The book also says little about the movement’s own structures and participants. Inclán argues that a “transnational solidarity network” and astute “discourse framing” enabled the Zapatistas’ survival (41, 43). These latter factors are indeed important, but neither can explain the continued mass support for the Zapatistas in the highlands and jungles of Chiapas. The Zapatistas’ organizing, education, and empowerment of villagers is arguably the most crucial reason for the movement’s resilience. This devaluation of the role of local organizing is common in studies of social movements. Some scholars go so far as to assert, as Inclán does, that “powerless groups must rely on external organizers and supporters” (98).Footnote 13 This assumption likely stems in part from Inclán’s methodology, which apparently did not include research in Zapatista territories or much engagement with the ethnographic literature. Certain strategic shifts within the movement are attributed to Subcomandante Marcos alone, a notion that interviews with Zapatistas might have dispelled.Footnote 14 Ultimately the book makes an interesting intervention in social movement theory but reflects some of the common pitfalls of social science research on movements.
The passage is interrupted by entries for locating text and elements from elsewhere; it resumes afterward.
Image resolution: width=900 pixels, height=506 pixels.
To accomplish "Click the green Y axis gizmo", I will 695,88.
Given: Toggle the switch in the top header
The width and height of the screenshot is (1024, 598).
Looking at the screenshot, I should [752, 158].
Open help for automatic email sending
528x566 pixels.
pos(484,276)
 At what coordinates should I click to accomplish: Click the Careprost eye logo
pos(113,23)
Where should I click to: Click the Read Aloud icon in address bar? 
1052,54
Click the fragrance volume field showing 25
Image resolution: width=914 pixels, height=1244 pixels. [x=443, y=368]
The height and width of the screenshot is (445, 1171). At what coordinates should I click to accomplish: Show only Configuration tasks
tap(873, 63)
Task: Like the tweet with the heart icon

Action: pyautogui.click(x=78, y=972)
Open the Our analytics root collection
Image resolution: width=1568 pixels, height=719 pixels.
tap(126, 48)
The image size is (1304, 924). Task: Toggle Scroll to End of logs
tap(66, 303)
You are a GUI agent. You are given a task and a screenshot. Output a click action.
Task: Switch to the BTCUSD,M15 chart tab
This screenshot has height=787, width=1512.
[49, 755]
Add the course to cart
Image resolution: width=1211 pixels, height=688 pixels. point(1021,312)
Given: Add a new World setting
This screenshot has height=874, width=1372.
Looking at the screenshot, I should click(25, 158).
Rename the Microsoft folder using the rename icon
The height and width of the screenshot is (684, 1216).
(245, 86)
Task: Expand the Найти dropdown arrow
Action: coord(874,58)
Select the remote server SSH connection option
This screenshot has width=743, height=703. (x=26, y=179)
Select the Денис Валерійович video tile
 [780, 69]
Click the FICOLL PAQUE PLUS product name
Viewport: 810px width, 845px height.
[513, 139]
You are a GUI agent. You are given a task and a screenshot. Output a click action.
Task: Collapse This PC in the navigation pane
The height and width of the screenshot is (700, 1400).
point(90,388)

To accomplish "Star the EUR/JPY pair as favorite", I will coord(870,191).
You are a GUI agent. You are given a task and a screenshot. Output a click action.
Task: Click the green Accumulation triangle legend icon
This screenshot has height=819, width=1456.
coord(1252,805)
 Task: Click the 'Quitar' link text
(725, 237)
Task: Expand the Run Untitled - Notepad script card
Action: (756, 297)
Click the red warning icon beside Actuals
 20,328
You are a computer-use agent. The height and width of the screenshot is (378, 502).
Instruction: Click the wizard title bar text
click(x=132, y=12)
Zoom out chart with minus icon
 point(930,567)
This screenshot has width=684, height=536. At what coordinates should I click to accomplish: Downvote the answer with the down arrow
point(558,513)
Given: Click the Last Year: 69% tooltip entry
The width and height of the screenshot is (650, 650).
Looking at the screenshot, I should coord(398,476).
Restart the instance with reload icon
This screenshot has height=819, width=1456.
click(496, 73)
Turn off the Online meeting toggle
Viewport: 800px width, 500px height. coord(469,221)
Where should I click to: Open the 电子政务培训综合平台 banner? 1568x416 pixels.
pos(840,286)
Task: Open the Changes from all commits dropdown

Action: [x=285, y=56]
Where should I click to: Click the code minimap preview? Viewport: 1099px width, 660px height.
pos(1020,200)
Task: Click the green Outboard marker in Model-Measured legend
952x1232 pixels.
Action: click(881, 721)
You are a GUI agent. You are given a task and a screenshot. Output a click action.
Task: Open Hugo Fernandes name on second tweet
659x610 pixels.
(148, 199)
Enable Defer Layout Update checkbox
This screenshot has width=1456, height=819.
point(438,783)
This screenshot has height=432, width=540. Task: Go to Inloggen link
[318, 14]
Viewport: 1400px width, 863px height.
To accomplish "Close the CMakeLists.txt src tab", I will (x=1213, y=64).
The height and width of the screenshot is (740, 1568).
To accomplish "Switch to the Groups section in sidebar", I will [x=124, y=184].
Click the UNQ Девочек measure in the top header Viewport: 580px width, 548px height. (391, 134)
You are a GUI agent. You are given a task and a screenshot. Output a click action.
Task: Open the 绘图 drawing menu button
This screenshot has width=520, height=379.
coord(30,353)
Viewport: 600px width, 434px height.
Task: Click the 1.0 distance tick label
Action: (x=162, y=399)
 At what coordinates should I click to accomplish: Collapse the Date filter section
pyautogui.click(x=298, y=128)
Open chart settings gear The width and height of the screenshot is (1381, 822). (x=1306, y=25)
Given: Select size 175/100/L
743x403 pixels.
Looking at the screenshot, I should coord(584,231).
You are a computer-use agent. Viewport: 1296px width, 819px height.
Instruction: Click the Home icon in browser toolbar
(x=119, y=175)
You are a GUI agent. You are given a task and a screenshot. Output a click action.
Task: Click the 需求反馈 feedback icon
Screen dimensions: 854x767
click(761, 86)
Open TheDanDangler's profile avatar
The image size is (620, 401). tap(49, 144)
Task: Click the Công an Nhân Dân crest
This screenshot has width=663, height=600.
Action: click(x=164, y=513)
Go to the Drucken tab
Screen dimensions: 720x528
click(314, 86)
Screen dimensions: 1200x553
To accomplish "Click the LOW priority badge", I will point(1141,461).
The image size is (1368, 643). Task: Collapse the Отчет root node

All the books on this list help us understand the forces that shape revolutionary movements. Most of the authors seek to view revolutions from the vantage points of rank-and-file participants and citizens, though some do so more successfully than others. My general takeaway is methodological: students of the Left must venture beyond archives and libraries. Despite its well-known limitations, oral history is a valuable and often indispensable tool for telling a history of the Left that goes beyond the comandantes. Talking to the revolutionaries themselves, and a diverse sample of them, should be a key part of the researcher’s tool kit whenever possible.